### [EXERCISE PROMPT]
Show, copied in full, each line in the rows below that contains the word "label".

-------------------------

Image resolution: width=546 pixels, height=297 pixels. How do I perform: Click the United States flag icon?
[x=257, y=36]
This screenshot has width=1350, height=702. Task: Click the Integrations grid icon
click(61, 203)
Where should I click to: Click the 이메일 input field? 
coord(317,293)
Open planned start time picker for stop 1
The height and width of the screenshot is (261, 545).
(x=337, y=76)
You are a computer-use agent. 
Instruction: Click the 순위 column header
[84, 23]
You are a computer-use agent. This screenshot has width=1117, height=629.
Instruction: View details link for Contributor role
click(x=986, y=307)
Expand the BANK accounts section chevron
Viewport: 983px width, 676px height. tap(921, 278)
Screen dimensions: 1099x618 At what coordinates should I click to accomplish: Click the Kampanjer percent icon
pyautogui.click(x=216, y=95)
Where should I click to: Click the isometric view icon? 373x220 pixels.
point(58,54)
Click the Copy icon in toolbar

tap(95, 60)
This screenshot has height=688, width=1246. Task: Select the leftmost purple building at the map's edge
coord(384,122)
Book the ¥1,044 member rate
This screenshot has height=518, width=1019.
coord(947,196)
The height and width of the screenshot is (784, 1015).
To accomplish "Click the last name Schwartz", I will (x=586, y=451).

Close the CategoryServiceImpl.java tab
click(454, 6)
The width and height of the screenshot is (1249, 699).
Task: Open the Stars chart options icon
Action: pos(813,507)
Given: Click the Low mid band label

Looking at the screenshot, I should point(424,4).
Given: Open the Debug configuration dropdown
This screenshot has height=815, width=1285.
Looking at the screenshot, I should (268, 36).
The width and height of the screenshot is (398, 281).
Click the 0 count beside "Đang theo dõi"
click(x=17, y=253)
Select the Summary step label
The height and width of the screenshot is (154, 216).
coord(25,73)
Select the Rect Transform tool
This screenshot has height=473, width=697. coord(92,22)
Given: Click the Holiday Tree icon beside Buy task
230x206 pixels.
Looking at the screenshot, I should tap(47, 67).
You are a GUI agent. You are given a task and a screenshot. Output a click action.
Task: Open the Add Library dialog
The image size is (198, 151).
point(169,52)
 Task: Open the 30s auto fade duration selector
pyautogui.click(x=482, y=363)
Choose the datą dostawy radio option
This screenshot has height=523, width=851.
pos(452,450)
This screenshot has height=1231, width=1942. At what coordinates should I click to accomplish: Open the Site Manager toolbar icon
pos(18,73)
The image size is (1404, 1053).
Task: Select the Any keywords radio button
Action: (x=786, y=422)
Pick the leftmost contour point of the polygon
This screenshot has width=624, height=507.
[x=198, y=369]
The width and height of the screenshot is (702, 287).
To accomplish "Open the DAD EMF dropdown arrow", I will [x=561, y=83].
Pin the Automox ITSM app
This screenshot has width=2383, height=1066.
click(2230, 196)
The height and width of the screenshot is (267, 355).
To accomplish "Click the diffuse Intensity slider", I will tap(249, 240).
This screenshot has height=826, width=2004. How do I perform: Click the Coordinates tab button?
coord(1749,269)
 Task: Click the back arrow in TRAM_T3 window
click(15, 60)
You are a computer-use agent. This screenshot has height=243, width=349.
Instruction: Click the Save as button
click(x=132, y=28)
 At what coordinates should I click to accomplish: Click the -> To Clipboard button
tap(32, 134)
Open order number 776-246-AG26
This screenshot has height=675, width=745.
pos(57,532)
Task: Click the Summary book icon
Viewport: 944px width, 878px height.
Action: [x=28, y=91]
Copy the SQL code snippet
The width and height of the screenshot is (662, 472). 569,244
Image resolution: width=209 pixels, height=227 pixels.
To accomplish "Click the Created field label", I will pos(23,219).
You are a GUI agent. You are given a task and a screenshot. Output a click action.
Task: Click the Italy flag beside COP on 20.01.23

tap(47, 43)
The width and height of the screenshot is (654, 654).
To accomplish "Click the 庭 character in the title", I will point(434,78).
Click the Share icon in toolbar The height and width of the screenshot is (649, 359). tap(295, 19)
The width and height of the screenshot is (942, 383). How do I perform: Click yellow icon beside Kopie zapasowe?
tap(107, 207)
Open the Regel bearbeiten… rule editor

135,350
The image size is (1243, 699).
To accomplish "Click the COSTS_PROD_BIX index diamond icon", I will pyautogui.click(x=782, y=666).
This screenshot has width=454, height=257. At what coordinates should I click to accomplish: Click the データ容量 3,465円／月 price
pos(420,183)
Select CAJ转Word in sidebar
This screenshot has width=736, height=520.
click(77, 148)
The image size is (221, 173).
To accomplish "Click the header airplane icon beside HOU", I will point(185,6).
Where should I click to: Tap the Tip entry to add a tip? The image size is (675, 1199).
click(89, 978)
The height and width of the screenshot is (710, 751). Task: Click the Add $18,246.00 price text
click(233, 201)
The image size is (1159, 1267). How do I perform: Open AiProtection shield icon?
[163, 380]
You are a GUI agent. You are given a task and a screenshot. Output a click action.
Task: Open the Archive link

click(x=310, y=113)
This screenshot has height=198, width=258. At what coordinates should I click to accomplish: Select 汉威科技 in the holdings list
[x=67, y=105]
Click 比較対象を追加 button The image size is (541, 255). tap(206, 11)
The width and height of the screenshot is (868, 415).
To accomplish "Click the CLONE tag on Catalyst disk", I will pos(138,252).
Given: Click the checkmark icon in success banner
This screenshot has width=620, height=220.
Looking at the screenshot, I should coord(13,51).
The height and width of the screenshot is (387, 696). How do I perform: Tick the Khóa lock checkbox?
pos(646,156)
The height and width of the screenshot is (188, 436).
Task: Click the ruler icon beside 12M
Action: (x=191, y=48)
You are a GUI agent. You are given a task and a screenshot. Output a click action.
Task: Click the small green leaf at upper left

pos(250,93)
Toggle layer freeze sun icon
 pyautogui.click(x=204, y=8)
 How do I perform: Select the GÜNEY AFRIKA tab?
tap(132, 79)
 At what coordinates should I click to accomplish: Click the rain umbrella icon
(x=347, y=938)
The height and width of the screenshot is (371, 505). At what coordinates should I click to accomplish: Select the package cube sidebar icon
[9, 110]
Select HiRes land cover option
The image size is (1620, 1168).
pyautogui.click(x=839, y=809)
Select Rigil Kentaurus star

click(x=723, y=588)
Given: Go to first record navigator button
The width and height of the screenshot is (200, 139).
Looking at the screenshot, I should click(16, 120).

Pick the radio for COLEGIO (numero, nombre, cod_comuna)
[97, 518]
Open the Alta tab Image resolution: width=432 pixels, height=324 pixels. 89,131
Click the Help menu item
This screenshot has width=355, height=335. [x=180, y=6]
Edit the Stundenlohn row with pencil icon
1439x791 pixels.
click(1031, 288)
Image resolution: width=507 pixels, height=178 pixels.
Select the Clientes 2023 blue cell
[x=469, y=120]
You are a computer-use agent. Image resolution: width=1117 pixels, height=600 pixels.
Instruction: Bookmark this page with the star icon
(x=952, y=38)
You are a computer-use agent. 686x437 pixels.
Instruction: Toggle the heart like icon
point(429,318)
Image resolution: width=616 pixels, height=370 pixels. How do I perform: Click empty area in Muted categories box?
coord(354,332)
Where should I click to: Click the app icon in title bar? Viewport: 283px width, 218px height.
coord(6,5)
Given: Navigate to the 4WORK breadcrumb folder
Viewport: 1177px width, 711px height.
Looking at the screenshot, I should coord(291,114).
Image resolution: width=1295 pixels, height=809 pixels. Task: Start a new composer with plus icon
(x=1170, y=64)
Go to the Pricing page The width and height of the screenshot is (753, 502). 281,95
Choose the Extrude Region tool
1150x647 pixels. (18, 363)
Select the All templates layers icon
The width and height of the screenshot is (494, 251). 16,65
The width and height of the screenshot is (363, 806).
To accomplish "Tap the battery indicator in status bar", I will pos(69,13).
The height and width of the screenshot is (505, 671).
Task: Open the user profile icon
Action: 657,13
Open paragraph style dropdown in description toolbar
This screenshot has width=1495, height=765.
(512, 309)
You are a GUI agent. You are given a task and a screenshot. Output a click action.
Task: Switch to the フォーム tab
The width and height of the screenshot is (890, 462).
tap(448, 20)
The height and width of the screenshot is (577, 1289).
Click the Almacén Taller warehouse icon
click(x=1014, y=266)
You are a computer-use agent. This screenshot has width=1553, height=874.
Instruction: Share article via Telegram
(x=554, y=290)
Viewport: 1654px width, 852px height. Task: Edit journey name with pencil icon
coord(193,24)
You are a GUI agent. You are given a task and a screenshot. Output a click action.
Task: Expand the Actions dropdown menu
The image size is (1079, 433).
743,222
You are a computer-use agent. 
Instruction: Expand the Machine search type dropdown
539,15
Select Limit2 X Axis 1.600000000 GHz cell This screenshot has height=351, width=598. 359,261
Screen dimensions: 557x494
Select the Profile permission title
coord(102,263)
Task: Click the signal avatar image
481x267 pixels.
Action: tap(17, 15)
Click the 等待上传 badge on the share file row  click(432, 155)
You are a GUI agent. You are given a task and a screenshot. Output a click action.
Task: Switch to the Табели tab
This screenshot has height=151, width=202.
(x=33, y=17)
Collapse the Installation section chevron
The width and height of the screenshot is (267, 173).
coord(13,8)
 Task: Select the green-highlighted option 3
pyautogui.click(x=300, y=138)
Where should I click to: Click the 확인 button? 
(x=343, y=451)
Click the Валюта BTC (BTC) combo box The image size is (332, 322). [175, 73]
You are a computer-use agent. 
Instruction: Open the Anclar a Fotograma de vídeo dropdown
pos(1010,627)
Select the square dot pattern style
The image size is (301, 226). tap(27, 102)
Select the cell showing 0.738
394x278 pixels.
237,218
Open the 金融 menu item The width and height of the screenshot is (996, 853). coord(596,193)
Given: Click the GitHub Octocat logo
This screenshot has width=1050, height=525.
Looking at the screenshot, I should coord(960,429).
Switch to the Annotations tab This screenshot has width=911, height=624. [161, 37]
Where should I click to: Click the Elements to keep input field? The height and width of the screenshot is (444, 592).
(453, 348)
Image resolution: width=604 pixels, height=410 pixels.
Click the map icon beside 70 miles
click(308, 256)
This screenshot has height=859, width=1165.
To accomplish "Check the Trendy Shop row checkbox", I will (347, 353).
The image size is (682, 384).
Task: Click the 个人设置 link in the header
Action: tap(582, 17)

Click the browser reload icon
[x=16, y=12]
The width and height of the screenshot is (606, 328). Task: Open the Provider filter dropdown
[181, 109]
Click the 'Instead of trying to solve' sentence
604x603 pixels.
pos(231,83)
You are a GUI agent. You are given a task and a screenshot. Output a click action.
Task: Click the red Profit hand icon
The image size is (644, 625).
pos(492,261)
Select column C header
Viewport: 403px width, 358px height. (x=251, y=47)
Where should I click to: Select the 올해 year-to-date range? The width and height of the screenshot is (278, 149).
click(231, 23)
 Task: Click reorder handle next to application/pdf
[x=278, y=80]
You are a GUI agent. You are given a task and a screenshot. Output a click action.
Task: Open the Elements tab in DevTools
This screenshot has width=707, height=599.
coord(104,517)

-------------------------

### [FINAL ANSWER]
Given: Click the Low mid band label
Select the Summary step label
To accomplish "Click the Created field label", I will pos(23,219).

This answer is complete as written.